Council Watch


Something amazing happened at this week's civic line of nonesuch. Up on the dais, all the commissioners and the mayor broke into an old-fashioned song-and-dance number, co-opting Olivia Newton-John's seminal "Magic" for a sports-themed triumph of choreography, the likes of which these eyes have never seen! Except they didn't.

Instead, there was the odd juxtaposition of Small Business Week and Trauma Awareness Day, followed by a discussion of high-school football involving pink jerseys for breast cancer awareness ("I'm surprised that Boone's wearing pink, but I guess that's appropriate," commissioner Robert Stuart inappropriately chuffed), a few Hail Marys for SunRail, and commissioner Daisy Lynum's musings on, well, whatever, including her stress levels combined with sports potentially driving her to drink, and race politics.

"It was not fashionable to be a minority at that time," she said. Seriously.

Item: The city approves a memorandum of understanding between the city of Orlando and the Orange County School Board to address the impact on public schools of any future residential development on the Orlando Police Department headquarters property.

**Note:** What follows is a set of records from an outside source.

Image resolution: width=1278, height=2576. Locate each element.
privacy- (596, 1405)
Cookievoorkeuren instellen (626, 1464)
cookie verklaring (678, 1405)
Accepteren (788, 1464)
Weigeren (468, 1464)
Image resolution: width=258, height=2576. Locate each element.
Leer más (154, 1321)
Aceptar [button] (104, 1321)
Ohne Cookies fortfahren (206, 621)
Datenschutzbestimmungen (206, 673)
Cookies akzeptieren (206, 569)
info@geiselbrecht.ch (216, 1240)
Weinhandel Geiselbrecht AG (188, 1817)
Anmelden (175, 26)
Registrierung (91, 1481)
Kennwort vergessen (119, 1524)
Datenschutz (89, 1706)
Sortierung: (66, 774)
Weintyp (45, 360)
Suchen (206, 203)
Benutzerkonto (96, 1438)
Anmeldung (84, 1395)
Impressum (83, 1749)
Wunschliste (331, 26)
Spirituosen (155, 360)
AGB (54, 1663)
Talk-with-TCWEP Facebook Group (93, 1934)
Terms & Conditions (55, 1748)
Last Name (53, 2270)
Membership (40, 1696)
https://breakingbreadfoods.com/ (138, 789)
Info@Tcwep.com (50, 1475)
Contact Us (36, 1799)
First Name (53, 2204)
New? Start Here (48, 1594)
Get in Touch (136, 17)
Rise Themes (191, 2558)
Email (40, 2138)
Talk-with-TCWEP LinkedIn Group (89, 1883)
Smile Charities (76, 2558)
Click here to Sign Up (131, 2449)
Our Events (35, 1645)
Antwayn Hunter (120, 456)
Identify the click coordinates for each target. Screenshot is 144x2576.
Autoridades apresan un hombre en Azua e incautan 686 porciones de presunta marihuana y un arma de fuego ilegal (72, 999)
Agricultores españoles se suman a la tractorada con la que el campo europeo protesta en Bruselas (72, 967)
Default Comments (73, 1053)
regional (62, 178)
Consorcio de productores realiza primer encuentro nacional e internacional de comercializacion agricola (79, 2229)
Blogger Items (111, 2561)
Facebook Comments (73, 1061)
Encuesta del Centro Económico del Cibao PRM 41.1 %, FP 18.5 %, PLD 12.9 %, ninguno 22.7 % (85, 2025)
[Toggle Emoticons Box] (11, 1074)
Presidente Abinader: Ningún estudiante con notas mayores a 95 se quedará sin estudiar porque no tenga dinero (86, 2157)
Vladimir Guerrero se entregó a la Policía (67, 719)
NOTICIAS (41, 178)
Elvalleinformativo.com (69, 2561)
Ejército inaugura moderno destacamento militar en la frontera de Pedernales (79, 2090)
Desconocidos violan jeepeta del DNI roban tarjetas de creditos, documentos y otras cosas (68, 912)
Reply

Translation: As the giant cranes of the future whoop around the skeletal architecture of the future events center — sometimes even falling over in their quest to make Orlando "world class" — the city is already pressing its two brain halves together to figure out just what else it can do to make sure its girlfriends notice its facelift. The Orlando Police Department headquarters currently projects a sort of Mike-Brady-lost-his-blueprints-so-what-would-Frank-Lloyd-Wright-do? lack of charm, all boxy and boring and imposing. So, just in case it needs an update in the unforeseeable future, the city is issuing this memorandum of understanding with the school board to offset its secret plans (actually there aren't any at the moment, but just wait!) to tear the whole thing down and build a mixed-use metropolis when the money comes back. There are already "small scale" changes in the making to rewrite the zoning on the eight-acre site from public-recreational-institutional to urban activity center. Said urban "activity" could lead to procreation, so they need to let the school board know that more kids could be on the way.

Item: The city accepts the City of Orlando comprehensive annual financial report.

Translation: The city is so proud of its billowing financial reports released in September, detailing the token GreenWorks program and the Community Redevelopment Agency and stuff, that it's readying them for the Special Review Committee of the Government Finance Officers Association of the United States and Canada. It's like a ledger pageant, and the city wants its tiara. Pay no mind to all the red numbers. They just make the reports prettier.

Item: The city approves an award to Helena Chemical Company for an annual purchase agreement for Aquashade and Algicide.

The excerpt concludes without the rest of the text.